Introduction: Kidney xenotransplantation is a promising approach that has the potential to open new treatment avenues for patients currently on transplant waiting lists. Here we applied for the first time a 6000-plex gene panel to decipher the immune response after transplantation of a genetically edited porcine thymokidney into a human recipient.
Methods: We performed in-depth multimodal phenotyping of tissue biopsies taken at 7 sequential follow-up times from Day 0 through Day 61. Initial bulk transcriptomic studies showed a molecular signature evocative of antibody-mediated rejection developing as early as day 10. In addition to a pre-transplant pig kidney control sample, we selected 4 post-transplantation time points to further explore and used the CosMx Spatial Molecular Imager to localize and profile the human immune cells infiltrating the xenograft in their spatial context.  We designed a novel bioinformatic approach to accurately distinguish the approximately 3,000 human immune cells from the approximately 70,000 pig structural cells.
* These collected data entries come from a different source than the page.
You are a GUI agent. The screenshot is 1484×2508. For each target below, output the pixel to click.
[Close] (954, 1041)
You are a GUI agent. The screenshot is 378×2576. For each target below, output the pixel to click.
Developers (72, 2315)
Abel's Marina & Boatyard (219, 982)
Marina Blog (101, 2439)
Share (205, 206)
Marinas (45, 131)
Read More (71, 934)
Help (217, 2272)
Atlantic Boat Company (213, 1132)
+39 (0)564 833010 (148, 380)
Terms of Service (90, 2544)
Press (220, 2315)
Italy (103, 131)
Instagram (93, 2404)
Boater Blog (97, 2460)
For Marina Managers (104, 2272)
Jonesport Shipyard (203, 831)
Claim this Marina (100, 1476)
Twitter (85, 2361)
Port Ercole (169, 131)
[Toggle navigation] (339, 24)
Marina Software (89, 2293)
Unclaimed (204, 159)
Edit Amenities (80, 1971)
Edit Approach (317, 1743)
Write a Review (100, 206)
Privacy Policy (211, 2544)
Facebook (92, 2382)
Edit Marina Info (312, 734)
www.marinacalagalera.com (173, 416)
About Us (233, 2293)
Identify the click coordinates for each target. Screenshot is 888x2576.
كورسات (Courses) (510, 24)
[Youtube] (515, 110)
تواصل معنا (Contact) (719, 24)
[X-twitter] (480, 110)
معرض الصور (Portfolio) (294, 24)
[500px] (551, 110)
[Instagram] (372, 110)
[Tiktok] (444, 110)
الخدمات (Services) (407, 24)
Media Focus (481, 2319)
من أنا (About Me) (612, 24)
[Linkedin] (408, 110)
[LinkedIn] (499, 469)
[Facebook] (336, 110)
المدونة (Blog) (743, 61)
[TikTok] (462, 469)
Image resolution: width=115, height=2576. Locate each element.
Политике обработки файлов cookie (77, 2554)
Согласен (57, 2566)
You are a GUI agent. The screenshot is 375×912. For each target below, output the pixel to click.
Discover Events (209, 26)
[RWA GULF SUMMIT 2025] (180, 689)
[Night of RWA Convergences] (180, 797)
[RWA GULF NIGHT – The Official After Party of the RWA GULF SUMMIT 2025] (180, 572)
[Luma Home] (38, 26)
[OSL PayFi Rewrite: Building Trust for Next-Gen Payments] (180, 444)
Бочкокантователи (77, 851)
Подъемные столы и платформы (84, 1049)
Results: Across all time points, macrophages were the most prevalent human cell type, in agreement with previous analyses. The human immune rejection response peaked at the D33 time point after which anti-rejection treatment was provided, leading to a successful decrease in the immune-molecular signs of xenoantibody-mediated rejection. We observed human myeloid cells present in every one of the post-transplant glomeruli in the sampled biopsies and characterized differential expression of pro- and anti-inflammatory myeloid genes over the course of treatment (Figure). We identified spatially-enriched human macrophage – pig structural ligand-receptor interactions present at early and late timepoints and catalogued spatially correlated modules of co-expressed genes. 

Conclusion: Overall, our data suggest xenoantibody-mediated rejection, characterized by human innate immune cells infiltration in the porcine xenograft, localized within and outside of glomeruli. Discovery of these molecular mechanisms and the successful attenuation of the xenograft organ rejection with targeted treatment paves the way for potential new anti-rejection therapies to further enable human clinical trials.